Critique : Une jeunesse italienne
par Aurore Engelen
- Mathieu Volpe dresse à travers l’itinéraire singulier d'un jeune Burkinabé installé en Italie qui s’apprête à se marier un portrait nuancé et incarné des migrations économiques Sud/Nord

Après l’avoir dévoilé en avant-première mondiale au Festival dei Popoli, Mathieu Volpe présente en Compétition Nationale au Brussels International Film Festival son premier long métrage documentaire Une jeunesse italienne [+lire aussi :
interview : Mathieu Volpe
fiche film]. Il poursuit avec ce film la réflexion lancée dans son court métrage Notre territoire, qui narrait à la première personne son retour en Italie, à Rignano, ghetto où sont rassemblés de très nombreux migrants d’Afrique du Nord et du Sud.
Dans Une jeunesse italienne, il retrouve Sokuro, jeune Burkinabé de 25 ans rencontré quelques années auparavant, à l’occasion de son mariage au pays avec Nassira. Pour le jeune homme, cette union marque sa volonté de revenir aux traditions ancestrales, et de renouer avec sa culture d’origine. Pour la jeune femme, elle porte l’espoir du rêve européen, cet eldorado fantasmé par beaucoup, mais atteint par peu. Alors Sokuro se démène. Il travaille en usine, enchaîne les heures, épargne ses maigres revenus, les compte et les recompte avant de les envoyer au pays, vers sa future épouse, sans oublier de contribuer au fonctionnement du foyer familial en Italie, où son père peine à boucler les fins de mois et à financer l’éducation de son jeune frère.

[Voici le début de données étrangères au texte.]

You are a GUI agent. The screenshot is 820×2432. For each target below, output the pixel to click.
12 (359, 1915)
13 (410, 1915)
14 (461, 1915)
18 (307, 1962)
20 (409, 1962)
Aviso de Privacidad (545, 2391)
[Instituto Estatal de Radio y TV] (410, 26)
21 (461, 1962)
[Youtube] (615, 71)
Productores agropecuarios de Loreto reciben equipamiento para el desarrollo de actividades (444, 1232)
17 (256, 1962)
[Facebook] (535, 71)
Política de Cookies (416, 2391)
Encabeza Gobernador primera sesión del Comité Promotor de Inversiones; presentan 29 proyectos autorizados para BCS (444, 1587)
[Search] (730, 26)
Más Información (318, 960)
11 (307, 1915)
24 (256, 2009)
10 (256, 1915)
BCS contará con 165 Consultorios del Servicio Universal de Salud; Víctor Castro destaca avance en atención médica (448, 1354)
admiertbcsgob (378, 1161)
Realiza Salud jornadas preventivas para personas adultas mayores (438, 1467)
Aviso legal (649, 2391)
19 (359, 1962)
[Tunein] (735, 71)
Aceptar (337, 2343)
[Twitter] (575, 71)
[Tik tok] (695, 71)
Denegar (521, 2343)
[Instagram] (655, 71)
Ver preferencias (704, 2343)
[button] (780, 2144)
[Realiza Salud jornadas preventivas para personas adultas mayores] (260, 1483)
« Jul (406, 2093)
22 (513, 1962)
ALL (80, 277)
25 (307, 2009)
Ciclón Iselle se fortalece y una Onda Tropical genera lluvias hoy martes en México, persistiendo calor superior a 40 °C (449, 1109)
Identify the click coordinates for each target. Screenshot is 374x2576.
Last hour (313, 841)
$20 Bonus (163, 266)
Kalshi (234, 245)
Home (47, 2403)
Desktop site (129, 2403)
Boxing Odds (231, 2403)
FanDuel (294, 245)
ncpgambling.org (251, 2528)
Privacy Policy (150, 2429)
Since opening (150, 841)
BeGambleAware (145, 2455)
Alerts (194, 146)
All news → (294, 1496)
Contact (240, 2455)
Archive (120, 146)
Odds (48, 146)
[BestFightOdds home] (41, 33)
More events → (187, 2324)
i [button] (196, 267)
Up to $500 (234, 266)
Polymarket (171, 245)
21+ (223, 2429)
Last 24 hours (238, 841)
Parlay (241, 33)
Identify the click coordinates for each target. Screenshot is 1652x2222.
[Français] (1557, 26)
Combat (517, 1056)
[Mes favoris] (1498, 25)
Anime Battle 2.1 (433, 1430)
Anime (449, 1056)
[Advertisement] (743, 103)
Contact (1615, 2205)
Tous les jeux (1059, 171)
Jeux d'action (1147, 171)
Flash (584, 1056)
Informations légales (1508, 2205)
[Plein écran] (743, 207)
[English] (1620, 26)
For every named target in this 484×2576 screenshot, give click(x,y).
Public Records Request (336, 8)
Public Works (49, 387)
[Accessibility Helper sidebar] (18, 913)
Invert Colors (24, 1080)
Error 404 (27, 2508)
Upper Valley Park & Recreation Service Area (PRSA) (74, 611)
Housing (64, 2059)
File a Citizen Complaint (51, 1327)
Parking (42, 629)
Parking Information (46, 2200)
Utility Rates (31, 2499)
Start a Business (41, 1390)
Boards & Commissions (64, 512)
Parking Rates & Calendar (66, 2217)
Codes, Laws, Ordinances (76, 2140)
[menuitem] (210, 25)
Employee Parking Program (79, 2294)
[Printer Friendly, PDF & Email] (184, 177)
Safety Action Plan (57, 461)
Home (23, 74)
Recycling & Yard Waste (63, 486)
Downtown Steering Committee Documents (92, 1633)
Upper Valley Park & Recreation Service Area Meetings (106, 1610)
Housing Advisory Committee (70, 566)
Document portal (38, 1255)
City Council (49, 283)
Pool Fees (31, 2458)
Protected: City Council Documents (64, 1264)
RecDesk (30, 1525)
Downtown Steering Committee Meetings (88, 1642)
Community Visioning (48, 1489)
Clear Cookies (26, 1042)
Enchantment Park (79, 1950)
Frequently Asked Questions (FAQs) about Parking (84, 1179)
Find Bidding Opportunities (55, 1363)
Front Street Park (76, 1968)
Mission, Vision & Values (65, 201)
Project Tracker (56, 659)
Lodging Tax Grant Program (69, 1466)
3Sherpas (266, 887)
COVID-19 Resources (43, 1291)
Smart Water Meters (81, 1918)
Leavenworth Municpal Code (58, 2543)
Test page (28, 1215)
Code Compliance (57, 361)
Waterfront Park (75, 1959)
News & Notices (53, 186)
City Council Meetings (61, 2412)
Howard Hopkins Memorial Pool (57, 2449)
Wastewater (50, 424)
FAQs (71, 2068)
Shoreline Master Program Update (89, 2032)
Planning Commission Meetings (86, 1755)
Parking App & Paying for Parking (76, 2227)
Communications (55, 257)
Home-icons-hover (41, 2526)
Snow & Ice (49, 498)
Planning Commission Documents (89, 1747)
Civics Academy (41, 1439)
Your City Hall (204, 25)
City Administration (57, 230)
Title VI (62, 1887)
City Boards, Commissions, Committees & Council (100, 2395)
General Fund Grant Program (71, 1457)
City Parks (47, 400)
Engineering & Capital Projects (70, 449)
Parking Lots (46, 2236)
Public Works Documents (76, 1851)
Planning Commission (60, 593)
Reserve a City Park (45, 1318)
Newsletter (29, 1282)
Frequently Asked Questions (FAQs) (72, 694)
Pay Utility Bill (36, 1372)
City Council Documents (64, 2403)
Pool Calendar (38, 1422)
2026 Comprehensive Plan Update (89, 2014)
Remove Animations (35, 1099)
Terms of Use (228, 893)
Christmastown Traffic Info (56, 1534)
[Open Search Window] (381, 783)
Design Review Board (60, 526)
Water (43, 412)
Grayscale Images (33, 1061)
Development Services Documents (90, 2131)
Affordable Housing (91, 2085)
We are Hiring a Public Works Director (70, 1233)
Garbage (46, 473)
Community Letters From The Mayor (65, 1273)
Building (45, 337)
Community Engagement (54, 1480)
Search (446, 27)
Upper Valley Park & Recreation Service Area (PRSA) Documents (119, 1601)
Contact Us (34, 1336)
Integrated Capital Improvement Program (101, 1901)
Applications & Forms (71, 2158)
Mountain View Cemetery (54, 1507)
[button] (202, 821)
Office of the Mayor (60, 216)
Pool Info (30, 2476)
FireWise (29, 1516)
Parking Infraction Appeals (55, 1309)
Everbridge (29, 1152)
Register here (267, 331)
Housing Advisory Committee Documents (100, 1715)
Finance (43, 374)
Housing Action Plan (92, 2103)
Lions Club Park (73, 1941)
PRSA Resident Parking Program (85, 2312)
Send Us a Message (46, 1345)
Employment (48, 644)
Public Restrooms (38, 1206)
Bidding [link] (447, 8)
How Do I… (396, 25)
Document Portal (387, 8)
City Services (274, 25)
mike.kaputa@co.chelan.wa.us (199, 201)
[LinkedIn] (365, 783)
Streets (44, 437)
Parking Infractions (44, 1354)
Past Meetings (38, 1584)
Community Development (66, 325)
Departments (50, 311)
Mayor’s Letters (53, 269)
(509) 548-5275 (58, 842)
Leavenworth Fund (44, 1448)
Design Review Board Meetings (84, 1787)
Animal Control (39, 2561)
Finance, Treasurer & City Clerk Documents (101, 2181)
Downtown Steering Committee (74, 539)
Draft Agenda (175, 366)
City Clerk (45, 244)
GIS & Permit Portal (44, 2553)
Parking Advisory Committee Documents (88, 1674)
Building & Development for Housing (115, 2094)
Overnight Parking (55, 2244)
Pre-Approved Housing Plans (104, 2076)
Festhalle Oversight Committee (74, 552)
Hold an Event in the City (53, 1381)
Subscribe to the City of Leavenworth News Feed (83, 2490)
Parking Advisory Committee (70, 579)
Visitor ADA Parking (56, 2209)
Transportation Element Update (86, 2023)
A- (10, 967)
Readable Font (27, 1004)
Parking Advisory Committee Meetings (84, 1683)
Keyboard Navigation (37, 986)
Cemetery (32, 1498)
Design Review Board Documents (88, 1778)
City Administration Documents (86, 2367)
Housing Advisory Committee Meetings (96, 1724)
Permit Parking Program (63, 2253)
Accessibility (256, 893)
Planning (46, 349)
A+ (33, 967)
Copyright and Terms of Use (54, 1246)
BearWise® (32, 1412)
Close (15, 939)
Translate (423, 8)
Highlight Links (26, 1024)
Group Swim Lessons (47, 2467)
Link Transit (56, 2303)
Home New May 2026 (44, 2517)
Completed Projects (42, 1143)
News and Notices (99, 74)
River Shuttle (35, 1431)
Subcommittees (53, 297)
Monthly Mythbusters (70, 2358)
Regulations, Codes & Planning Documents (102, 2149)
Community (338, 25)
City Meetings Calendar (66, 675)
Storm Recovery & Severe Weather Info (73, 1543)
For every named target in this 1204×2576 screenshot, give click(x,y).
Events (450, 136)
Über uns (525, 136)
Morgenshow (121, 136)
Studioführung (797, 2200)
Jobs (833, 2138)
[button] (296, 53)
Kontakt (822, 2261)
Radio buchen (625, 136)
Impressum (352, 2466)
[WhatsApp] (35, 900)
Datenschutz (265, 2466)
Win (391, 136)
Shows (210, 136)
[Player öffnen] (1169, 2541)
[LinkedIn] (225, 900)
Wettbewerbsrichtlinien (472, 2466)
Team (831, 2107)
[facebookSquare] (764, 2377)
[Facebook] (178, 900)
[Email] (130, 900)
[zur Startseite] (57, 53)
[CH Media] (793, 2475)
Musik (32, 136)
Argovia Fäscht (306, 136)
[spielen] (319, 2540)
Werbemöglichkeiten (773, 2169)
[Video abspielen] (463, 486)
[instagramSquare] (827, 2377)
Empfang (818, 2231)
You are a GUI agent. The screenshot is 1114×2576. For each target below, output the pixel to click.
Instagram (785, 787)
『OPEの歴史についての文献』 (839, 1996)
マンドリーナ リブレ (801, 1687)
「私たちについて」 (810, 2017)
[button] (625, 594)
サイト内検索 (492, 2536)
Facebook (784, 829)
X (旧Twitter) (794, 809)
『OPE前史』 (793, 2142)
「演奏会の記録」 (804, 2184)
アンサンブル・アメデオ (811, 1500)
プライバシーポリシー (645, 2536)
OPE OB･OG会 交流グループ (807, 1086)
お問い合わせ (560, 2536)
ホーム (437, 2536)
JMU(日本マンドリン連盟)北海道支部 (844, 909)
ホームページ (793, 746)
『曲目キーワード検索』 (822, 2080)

L’argent est le nerf de la guerre. Il s’insinue partout, s’invite dans la vie intime, sentimentale, familiale du jeune homme. Comment parler d’amour quand le fait de le vivre pleinement est conditionné par des contingences économiques quasiment impossibles à satisfaire ? Le travail et l’argent sont indispensables à la réalisation du bonheur des deux jeunes mariés. Ils sont le sésame d’un éventuel regroupement familial, mais aussi un besoin pour sauver les apparences là-bas, au Burkina.
Face à cette précarité, Sokuro se sent d’autant plus désemparé et privé de son agentivité que l’immigration première n’est pas de son fait. Il paie le lourd tribut du choix fait par ses parents quelques années auparavant. Il fait face à un autre phénomène récurrent, commun aux représentants de la deuxième génération de l’immigration, celui d’un déracinement qu’il n’a pas choisi, sans pour autant trouver une place satisfaisante dans son pays d’accueil, où la précarité reste son quotidien.
C’est à un compagnonnage au long cours que nous invite Mathieu Volpe. A travers quelques moments clés de l’histoire d’amour entre Sokuro et Nassira, il offre autre regard sur l’immigration économique, qui par la grâce de l’incarnation prend un tournant plus intime. Le regret, la nostalgie et le manque sont les corollaires trop souvent laissés dans l’ombre de ces exils menés à contrecoeur, par nécessité plus que par envie. En offrant des visages et des corps à un sujet d’actualité, en l’incarnant en prenant le temps d’en explorer la complexité, le cinéma documentaire permet d’approfondir la réflexion, et les aspirations contradictoires mais profondément humaines, et l’histoire de Sokuro et Nassira se superpose aux récits médiatiques pour les enrichir et les humaniser.
Une jeunesse italienne est produit par Replica Films (Belgique), en coproduction avec Supermouche Productions (France) et 5e6 SPRL (Italie). Le film sortira le 5 juillet prochain en Belgique.